Short problem: Count the lines in the records below that contain the string "Switch", with case counting. Reply with the number only.

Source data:
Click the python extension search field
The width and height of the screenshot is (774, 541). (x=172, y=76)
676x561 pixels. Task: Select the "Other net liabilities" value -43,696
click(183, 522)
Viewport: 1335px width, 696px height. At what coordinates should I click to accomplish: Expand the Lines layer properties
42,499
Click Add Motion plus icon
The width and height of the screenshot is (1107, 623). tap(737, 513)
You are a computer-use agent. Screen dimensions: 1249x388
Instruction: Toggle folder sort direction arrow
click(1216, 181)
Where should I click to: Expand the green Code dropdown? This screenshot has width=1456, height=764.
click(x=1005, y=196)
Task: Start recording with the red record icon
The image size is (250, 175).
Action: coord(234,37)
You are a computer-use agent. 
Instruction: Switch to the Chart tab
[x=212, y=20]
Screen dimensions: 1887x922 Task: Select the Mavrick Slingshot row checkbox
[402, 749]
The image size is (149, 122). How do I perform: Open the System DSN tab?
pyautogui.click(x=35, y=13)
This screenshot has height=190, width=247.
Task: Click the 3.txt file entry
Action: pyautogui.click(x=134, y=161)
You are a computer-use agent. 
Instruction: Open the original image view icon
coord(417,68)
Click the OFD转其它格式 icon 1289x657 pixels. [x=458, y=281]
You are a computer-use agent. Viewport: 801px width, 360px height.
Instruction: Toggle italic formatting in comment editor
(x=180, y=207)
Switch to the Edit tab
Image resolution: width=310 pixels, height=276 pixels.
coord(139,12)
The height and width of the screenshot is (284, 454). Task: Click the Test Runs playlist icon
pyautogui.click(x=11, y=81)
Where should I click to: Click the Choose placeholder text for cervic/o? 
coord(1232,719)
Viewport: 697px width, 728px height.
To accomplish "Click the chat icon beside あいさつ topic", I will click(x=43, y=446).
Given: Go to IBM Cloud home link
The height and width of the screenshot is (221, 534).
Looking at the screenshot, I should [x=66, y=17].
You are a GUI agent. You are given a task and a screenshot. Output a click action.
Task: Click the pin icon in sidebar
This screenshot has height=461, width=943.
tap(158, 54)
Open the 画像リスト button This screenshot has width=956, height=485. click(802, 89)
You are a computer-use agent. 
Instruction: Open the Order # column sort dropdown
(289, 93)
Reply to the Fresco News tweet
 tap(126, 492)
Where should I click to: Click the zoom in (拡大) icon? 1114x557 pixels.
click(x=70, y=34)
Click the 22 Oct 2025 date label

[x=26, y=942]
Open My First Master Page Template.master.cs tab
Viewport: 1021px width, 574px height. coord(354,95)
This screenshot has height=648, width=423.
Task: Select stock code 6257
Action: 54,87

Correct result: 2